A lot of times with a walkaway, they will pack the brood nest with so much honey and pollen during the bloodless period that the new queen doesn't seem to want to lay until you drop in some empty frames, and obviously also I'd like to avoid broodless periods
 
#2 ·
Well , how about putting a frame of brood/eggs , a couple of frames of honey and pollen and a couple of empties <foundation or bare> in a nuc box and walking away ? You'd probably want to supplement with a couple of frames of bees shaken in too . Give 'em a few days then check for queen cells , assuming you find some you can transfer some to another nuc , along with brood/food/and more bees . I'd feed the nuc/nucs if I did this .
I'm a beginner , but I just this week did basically that from a split . See my threads regrets/no regrets to see how that worked out . If I had several hives I'd pull the eggs from my best one for this ...
 
#3 ·
There is no easy trick to avoid the broodless period and other things.

But the wastage of resources can be minimised by using very small nucs to mate the queen in rather than a full walk away split. Which means that in addition to the wastage that occurs in a large split while waiting for the queen to mate, if she fails to mate entirely, the most that can be lost is the small nuc rather than a whole box of bees.
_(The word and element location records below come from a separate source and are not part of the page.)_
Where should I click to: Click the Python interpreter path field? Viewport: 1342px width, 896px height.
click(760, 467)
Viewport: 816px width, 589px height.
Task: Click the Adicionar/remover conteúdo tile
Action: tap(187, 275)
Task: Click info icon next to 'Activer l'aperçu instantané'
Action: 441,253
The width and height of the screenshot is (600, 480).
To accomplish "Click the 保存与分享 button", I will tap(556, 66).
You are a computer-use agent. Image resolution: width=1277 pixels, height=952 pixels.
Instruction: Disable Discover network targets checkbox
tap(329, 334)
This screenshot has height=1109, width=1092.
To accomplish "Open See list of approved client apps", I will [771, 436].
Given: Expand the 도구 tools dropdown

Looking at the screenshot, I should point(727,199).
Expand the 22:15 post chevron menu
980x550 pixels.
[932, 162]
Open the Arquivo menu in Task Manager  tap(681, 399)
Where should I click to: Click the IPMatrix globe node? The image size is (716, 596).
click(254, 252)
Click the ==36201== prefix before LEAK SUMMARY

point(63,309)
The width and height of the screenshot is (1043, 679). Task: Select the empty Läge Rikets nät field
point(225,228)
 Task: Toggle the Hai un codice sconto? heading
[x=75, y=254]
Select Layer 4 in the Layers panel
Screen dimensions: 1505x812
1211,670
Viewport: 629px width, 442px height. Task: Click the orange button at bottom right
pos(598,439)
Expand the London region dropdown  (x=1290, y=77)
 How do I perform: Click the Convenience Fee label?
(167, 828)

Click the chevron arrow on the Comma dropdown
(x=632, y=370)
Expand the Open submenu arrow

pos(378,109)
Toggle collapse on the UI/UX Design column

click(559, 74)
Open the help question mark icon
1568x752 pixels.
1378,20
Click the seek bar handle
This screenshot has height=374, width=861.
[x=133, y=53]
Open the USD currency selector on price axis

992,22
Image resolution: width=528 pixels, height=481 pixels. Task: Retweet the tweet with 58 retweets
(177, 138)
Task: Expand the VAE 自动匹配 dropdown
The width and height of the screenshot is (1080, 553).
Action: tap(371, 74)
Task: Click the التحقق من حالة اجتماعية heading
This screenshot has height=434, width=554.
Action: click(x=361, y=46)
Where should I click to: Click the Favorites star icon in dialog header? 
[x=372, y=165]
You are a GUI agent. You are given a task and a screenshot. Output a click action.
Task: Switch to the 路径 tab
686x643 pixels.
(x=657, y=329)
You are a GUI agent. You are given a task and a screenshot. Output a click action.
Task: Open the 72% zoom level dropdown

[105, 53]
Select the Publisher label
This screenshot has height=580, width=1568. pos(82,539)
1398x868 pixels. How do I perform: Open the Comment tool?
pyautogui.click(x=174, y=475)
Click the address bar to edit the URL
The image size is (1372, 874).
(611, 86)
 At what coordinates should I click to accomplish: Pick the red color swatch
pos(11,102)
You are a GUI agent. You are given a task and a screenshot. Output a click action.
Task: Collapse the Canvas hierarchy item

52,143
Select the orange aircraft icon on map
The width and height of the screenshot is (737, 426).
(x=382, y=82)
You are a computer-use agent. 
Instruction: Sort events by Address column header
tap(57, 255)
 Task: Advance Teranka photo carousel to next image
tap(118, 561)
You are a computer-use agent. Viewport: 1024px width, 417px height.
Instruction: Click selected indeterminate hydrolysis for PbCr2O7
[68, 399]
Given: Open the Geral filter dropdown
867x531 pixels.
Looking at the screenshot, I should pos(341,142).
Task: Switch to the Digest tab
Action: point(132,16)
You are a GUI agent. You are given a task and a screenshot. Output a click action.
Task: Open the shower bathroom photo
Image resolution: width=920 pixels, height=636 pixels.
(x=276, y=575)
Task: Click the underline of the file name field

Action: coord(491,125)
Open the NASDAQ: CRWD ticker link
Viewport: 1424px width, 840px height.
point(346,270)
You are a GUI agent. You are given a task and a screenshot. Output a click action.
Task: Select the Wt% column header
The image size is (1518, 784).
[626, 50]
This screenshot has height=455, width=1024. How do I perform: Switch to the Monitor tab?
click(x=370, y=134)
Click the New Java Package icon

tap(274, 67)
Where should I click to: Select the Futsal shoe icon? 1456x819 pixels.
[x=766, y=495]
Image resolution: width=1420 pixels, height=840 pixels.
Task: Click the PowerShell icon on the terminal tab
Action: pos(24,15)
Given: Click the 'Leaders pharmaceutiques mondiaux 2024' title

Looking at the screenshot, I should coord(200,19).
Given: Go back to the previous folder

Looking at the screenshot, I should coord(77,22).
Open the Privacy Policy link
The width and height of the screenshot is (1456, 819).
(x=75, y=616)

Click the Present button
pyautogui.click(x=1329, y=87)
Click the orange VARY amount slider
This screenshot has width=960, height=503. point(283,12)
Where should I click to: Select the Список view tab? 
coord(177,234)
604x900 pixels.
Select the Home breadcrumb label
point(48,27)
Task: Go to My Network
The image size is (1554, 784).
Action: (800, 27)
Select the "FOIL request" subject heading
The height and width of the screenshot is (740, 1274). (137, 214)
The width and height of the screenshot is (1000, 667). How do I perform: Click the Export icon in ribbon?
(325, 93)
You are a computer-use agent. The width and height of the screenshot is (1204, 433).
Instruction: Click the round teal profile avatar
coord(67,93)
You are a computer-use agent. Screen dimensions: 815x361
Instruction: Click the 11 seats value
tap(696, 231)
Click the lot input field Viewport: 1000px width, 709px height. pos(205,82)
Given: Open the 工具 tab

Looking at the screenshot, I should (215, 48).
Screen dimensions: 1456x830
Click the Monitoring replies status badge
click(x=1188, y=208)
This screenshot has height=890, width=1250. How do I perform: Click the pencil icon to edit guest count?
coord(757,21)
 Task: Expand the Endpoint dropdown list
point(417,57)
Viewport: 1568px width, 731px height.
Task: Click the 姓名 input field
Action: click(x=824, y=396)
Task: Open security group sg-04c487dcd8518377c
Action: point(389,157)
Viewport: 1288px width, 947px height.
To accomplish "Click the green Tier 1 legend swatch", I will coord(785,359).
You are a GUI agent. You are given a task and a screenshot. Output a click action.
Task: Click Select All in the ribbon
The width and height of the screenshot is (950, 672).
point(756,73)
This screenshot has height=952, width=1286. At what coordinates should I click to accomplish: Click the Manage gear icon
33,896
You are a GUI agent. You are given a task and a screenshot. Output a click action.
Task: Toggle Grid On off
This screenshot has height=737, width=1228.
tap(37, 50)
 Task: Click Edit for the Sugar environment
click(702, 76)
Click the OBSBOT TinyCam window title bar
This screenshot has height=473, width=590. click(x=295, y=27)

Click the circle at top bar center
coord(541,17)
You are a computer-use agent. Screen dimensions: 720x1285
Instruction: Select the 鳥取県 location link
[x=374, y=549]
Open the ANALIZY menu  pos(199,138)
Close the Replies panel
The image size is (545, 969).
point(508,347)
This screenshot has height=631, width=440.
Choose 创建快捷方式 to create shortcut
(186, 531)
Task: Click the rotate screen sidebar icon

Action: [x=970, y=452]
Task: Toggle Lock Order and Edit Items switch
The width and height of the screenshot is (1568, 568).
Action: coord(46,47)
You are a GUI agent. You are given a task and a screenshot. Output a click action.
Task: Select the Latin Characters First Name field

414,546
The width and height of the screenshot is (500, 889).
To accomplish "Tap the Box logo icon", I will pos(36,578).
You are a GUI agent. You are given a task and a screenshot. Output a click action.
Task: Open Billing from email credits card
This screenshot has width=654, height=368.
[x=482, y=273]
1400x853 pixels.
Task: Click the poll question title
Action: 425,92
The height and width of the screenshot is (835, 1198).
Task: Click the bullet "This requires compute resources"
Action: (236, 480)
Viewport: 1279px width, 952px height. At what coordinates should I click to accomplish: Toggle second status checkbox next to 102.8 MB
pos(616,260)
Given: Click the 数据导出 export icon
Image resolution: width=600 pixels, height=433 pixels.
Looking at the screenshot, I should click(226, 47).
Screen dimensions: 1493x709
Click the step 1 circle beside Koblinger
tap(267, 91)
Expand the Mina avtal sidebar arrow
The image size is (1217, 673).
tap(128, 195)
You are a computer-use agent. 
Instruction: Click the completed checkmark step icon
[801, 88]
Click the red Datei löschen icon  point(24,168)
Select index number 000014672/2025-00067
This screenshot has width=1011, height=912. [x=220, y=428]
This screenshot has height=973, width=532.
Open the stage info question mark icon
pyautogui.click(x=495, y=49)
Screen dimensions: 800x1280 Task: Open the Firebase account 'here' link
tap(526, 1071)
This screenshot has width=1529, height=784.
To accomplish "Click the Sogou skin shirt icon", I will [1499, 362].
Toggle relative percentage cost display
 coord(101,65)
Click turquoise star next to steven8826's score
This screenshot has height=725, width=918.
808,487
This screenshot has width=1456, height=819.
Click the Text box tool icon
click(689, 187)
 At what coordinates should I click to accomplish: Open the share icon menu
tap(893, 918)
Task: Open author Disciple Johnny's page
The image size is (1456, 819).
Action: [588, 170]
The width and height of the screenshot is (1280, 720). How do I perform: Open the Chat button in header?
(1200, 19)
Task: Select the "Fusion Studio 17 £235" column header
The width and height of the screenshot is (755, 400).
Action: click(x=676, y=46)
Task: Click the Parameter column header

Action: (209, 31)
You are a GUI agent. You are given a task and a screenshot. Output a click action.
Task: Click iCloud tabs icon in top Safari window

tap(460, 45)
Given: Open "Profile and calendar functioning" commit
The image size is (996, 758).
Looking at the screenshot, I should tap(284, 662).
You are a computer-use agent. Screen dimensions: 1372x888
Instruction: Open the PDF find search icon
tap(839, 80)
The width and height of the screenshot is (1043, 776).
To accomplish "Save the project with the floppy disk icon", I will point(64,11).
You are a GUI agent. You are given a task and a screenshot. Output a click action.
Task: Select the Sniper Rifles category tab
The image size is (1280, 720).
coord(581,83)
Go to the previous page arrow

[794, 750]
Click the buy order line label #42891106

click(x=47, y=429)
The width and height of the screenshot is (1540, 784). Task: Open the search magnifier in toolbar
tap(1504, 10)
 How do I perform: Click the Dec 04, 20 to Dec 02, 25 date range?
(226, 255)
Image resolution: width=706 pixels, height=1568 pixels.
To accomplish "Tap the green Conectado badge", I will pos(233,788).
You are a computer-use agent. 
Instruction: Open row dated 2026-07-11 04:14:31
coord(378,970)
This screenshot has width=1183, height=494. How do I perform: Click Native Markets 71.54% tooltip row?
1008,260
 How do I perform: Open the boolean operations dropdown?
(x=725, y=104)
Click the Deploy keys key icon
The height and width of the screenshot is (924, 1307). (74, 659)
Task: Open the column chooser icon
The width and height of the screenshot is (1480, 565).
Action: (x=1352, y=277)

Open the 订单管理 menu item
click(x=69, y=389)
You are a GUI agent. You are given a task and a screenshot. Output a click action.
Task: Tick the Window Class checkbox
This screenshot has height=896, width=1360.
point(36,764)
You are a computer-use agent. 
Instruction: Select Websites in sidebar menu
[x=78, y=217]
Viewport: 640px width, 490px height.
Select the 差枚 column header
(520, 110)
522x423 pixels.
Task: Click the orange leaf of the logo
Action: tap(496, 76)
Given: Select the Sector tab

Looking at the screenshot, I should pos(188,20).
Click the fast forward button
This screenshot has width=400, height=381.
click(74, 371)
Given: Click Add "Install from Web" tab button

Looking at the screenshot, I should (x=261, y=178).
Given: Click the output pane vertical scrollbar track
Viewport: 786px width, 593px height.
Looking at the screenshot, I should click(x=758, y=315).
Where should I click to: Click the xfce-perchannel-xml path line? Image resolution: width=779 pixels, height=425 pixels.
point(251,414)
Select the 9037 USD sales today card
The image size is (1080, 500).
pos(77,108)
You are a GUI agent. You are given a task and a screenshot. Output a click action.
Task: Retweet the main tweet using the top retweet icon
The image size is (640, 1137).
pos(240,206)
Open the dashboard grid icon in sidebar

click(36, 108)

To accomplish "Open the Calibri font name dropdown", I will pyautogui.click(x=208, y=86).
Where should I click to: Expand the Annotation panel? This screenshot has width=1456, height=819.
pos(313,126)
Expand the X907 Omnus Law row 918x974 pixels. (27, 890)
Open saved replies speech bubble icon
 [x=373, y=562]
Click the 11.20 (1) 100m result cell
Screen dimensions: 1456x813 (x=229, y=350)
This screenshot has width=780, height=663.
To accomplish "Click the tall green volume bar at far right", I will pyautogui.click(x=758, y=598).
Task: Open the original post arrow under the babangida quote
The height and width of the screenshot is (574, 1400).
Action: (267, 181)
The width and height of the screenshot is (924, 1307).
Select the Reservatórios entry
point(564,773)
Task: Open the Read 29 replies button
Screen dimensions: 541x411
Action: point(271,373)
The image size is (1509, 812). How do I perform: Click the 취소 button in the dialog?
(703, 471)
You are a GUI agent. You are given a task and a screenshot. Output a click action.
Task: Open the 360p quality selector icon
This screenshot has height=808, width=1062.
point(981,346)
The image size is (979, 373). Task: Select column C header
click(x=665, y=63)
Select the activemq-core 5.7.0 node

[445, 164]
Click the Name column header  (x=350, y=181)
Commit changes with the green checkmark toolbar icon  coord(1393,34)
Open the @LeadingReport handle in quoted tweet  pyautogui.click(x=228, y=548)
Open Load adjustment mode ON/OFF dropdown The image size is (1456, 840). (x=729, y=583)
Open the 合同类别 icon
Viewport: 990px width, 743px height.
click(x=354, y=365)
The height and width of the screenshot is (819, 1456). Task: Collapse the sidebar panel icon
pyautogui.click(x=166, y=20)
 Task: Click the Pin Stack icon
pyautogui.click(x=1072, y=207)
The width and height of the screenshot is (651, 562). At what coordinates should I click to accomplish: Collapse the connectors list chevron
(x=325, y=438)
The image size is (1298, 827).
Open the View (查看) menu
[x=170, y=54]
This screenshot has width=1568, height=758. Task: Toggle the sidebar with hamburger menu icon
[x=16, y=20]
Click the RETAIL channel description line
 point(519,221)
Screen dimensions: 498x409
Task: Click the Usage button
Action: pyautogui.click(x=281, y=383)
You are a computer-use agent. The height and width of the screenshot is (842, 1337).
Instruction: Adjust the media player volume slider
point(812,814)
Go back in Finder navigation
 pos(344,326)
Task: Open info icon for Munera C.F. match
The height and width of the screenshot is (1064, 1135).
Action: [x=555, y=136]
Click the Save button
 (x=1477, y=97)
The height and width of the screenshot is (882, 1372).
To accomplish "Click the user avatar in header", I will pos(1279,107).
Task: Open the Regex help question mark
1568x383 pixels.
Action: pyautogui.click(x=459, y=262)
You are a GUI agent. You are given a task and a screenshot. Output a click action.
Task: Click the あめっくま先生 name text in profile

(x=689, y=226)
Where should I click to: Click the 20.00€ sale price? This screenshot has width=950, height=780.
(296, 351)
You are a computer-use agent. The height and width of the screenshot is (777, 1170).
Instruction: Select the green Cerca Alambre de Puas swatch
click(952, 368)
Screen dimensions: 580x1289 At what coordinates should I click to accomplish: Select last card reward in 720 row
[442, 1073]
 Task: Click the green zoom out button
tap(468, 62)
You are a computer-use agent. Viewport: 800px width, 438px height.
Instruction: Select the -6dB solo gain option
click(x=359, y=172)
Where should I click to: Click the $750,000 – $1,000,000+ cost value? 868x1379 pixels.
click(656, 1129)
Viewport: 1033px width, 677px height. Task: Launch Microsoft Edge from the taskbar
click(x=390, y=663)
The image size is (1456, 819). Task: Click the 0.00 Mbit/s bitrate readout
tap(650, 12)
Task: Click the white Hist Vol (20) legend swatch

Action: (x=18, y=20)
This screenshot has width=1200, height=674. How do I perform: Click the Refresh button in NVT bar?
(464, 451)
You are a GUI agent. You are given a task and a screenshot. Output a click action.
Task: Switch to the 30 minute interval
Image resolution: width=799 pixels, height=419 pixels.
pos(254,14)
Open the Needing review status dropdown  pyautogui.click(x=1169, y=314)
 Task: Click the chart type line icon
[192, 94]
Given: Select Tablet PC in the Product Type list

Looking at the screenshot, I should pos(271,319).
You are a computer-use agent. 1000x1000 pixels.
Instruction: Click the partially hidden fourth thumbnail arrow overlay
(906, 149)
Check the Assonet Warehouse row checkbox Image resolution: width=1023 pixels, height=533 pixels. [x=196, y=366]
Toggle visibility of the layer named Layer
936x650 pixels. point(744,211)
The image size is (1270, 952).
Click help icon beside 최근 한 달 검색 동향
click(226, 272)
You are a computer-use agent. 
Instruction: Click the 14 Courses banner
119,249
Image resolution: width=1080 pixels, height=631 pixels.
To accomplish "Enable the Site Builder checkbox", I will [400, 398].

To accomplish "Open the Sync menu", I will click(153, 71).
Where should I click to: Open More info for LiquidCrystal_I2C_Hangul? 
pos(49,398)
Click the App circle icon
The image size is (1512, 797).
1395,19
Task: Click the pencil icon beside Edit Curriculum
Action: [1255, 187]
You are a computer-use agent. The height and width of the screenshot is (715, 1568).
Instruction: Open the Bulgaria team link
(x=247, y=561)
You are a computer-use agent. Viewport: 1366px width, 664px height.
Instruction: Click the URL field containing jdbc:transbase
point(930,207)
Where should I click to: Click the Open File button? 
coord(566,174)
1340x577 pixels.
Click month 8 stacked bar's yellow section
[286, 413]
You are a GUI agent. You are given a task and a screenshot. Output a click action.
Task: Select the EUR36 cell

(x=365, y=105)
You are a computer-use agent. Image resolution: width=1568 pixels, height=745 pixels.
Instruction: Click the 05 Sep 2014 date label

After the queen has mated and is laying, then resources can be added to boost the hive and take advantage of the new queens laying capacity.
 
#5 ·
Exactly!
we make what we call "egg nucs." Just 3 frames of brood of all stages. Maybe an extra shake of bees if they need it, but careful not to make them too big or they might swarm. This way, you can pull 1-3 nucs from a hive, leaving the old queen to rebuild. You can always combine them later.
 
#4 ·
Make a good hive queenless by putting the queen in a small nuc. Then in 5 days go through the hive and find 2 frames with good cells on them - destroy all other. Then put those frames in the nuc and direct release the queen back into the hive. before the 10th day move one of the cell frames into its own mating nuc.

I don't know about the best way, but this should work.